The Proxy Rules and Restrictions on Shareholder Voting Rights
40 Pages Posted: 8 Nov 2016
Date Written: October 27, 2016
Shareholders in public companies vote not by attending the meeting but by exercising their rights under the federal proxy rules. Recognizing this, the Securities and Exchange Commission has at times described the proxy rules as neutral in effect, designed only to provide shareholders with the same rights accorded under state law. In fact, this has often not been the case. Over their eighty-year development, the rules have often reduced rather than complemented the rights otherwise available to shareholders at these meetings.
This can be seen with particular clarity in connection with the erosion of shareholder voting rights. Under the proxy rules, Rule 14a-8 permits shareholders to submit a proposal for inclusion in the proxy statement. The rule contains procedural conditions and substantive restrictions that allow for the exclusion of some proposals. Shareholders seeking to avoid these limitations may either distribute their own proxy statement, an often prohibitively expensive step, or, under state law, wait for the meeting and make the proposal there.
To the extent that shareholders opt for the latter approach, the proxy rules all but guarantee that the effort will fail. Upon execution of a proxy card, Rule 14a-4 allows for the involuntary transfer to management of discretionary authority to vote against any proposal that arises from the floor of the meeting and does not otherwise appear in a proxy statement.
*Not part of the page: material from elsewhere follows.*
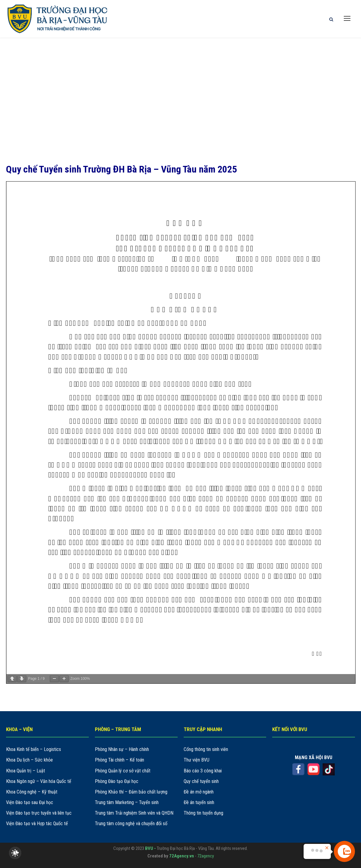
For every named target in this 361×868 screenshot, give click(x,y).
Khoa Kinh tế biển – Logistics (33, 749)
The transfer even applies where adequate notice of an impending proposal is provided and management has sufficient time and opportunity to obtain voting instructions from shareholders. Shareholders can only avoid the transfer of discretionary authority by circulating their own proxy statement or refusing to return the proxy card. Such a refusal forces the shareholder either to forego the right to vote or to attend the meeting and cast a ballot in person. Neither represents a satisfactory solution.
The policy reflected in Rule 14a-4 has been justified as beneficial to shareholders. The approach is convenient. The proxy process is rendered more efficiently. Imposing the restrictions avoids shareholder “confusion.” In fact, the discretionary authority provided under Rule 14a-4 is better understood as the byproduct of an uneven evolution in the development of the proxy rules. For much of the history of these provisions, shareholders were less organized and showed only modest interest in their impact on corporate governance. The rules, therefore, mostly reflected the interests of issuers. Rather than duplicating rights available at the meeting, they were used to restrict or reduce those rights.
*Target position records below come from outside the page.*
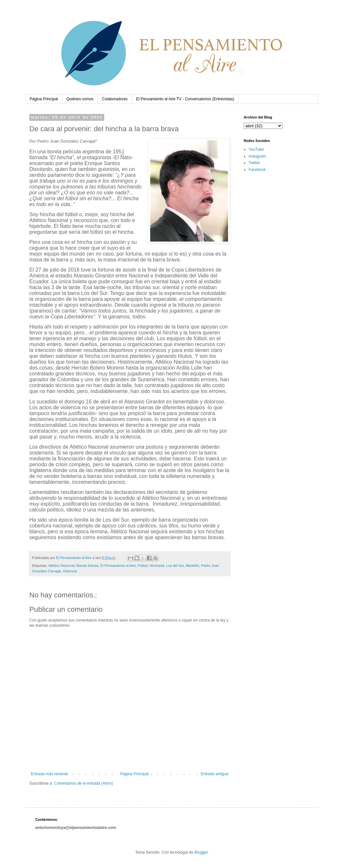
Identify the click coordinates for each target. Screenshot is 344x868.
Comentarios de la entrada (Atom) (83, 783)
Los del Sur (175, 565)
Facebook (257, 169)
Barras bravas (87, 565)
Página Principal (44, 99)
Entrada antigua (214, 774)
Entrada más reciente (50, 774)
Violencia (69, 571)
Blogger (201, 852)
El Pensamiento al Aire (118, 565)
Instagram (257, 156)
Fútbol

The approach to discretionary voting contained in Rule 14a-4 raises serious governance concerns. The system effectively forces shareholders to submit proposals under Rule 14a-8 for inclusion in the proxy statement. Only in these circumstances must management provide shareholders with the explicit right to vote for or against the matter and forgo the use of discretionary authority. At the same time, however, reliance on Rule 14a-8 can have significant drawbacks. A complicated provision often interpreted in an arbitrary fashion, shareholders must incur the expense of crafting a proposal that avoids application of the many substantive and procedural hurdles contained in the rule. In addition, they often must undertake the costs of defense when management seeks omission of the proposal from the proxy statement.
More importantly, however, the rule is simply not available for some types of proposals. The Commission has categorically excluded entire topics from Rule 14a-8. Proposals are, for example, routinely excluded to the extent addressing the rotation, ratification or qualification of the outside auditor, despite the obvious importance of the topic to shareholders. A proposal in this area, therefore, can only be made through a separate proxy solicitation or from the floor of the meeting; reliance on Rule 14a-8 is entirely foreclosed. Yet when the proposal is made from the floor, management routinely obtains the discretionary voting authority to ensure defeat.
This Article traces the evolution of discretionary voting power under the proxy rules. The history is one of continuous expansion of the company’s right to such authority. The Article also discuss the imperfect, indeed ineffective, mechanisms that can be used to prevent the transfer of discretionary voting authority from shareholders to management. Finally, the Article examines possible changes in the regulatory regime that can address these concerns.